EXEC-CORP-SPEAK CONTEST – a Disbelief guest post
In honor of Alan Levin, quoted by Celia Cohen (that’s ‘CC’ to her friends), saying:
“They need to have people dealing with the future, and I represent the past….”
We now offer a contest of ExecCorpSpeak phrases that mean absolutely nothing, and achieve less, except to annoy the crap out of anyone with a brain. The first prize is $50 donated to the DelawareLiberal.net advertising fund in your name, or, if you insist, the same amount donated to the Mike Matthews Phone Trust (in a pretend name if you prefer). All subsequent and subordinate prizes consist of a firm but very, very brief handshake accompanied by an empty, insincere smile while saying: “So! How do you feel you’re getting along with our family here?” No eye contact will be made while awarding these secondary prizes.
The contest is for the best, most vapid, meaningless jargon used by corporate executives to deter and confuse thought regarding their actual purpose of making the most money possible while working you the hardest while screwing the shareholders. The best jargon will be judged by me. There is no appeal. The best phrase will be determined by the corporate metrics we prefer in developing our client-focused amenability ratings (“Uh, what?”). Only entries posted below will be considered.

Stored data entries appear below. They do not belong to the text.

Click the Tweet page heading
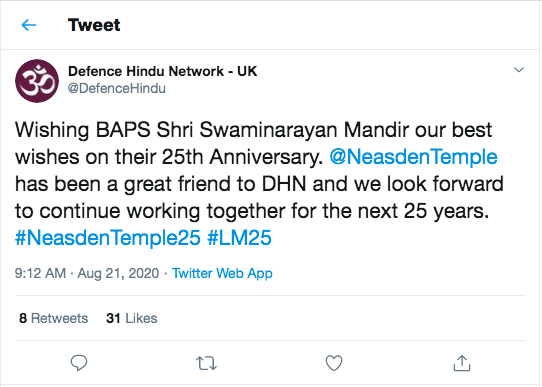 pos(94,25)
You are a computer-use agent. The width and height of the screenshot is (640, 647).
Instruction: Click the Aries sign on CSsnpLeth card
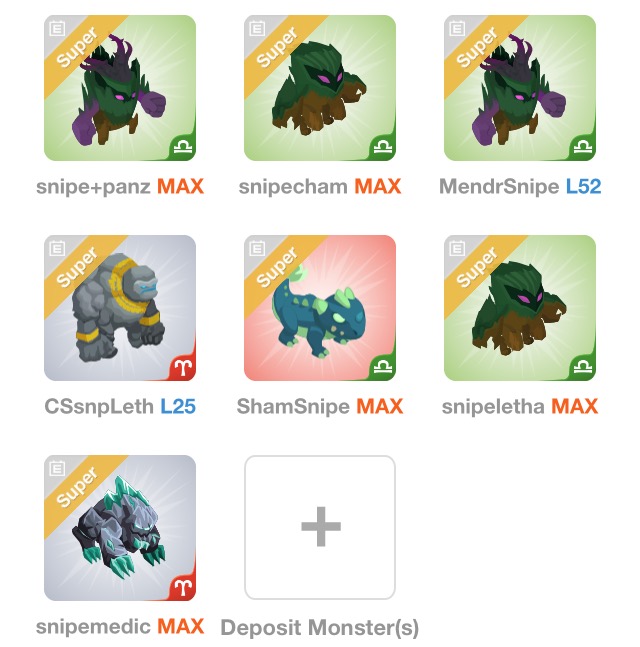click(x=183, y=367)
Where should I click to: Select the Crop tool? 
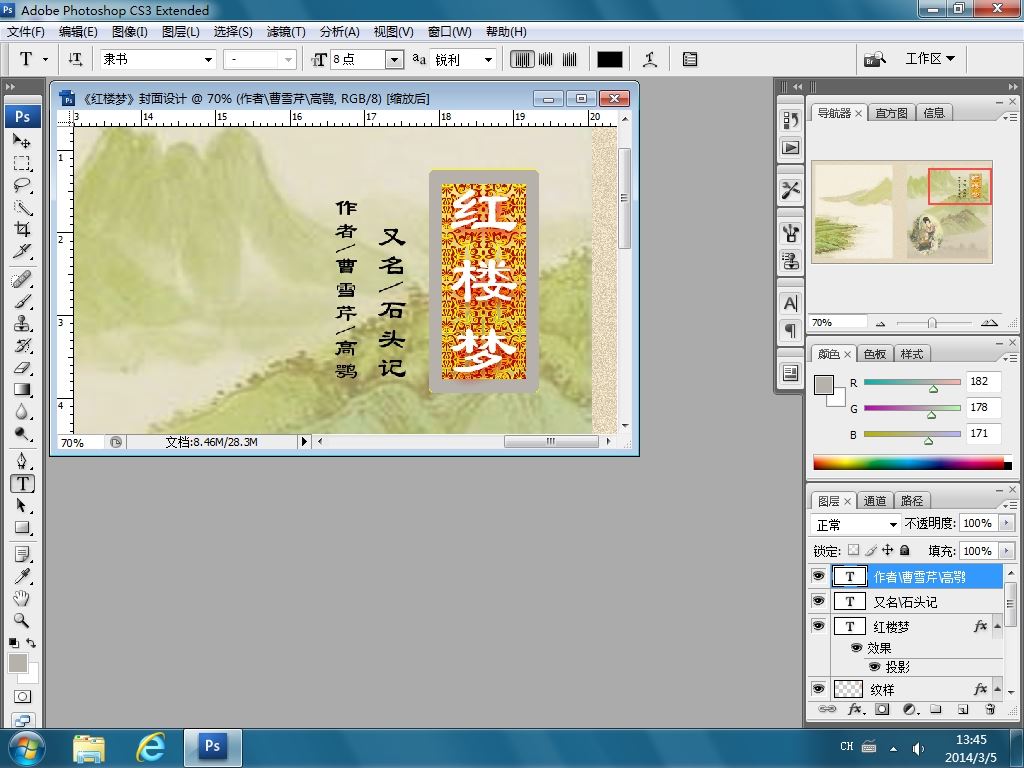point(21,229)
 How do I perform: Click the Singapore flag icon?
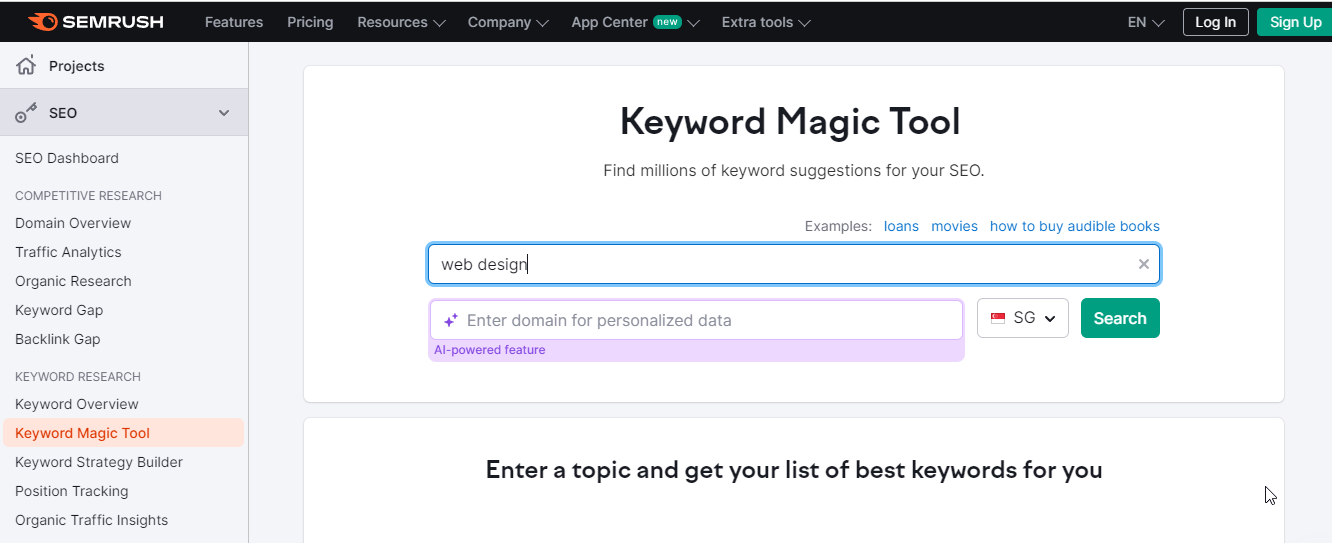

As banker for this contest, I’ll go first: “Maximize our valuable potentialities within the parameters of our esteemed unit goals.”
The contest ends at noon tomorrow. Until announcement of the winner, please reflect on whether or not you want to hear the execrable nonsense Alan Levin obviously spouts coming out of his mouth as Governor.
We should be able to leverage some synergies and get a high level of buy in with this proactive reegineering initiative you have championed. With it we’ve achieved maximum competitive dynamics and empowered our human capital to conquer a new paradigm.
I understood two words in Jason’s entry. This does not bode well for his chances in the contest. True exec-corp-speak should ideally be 100% incomprehensible (or 110% incomprehensible, having therefore actually ‘negative’ meaning).
I hope Levin doesn’t enter the contest himself. He’ll walk away with the prize.
In the spirit of itellectual dishonesty which is embodied by that type of speach – I re-purposed a few phrases from a competitor.
tee hee!
may the worst “mofo” win
btw the WNJ has a scathing set of comments excoriating Alan Levin and verifying that the service at Happy Harry’s has gone to hell.
http://www.delawareonline.com/apps/pbcs.dll/article?AID=200770614048
I switched about a month after they switched over
USAIR attempted to purchase Delta Airlines ( my employer) a few months back. Here is what Doug Parker (CEO of USAIR) said,”through system synergies and route rationalization we can realize reduced redundancies and increased profits.” Huh?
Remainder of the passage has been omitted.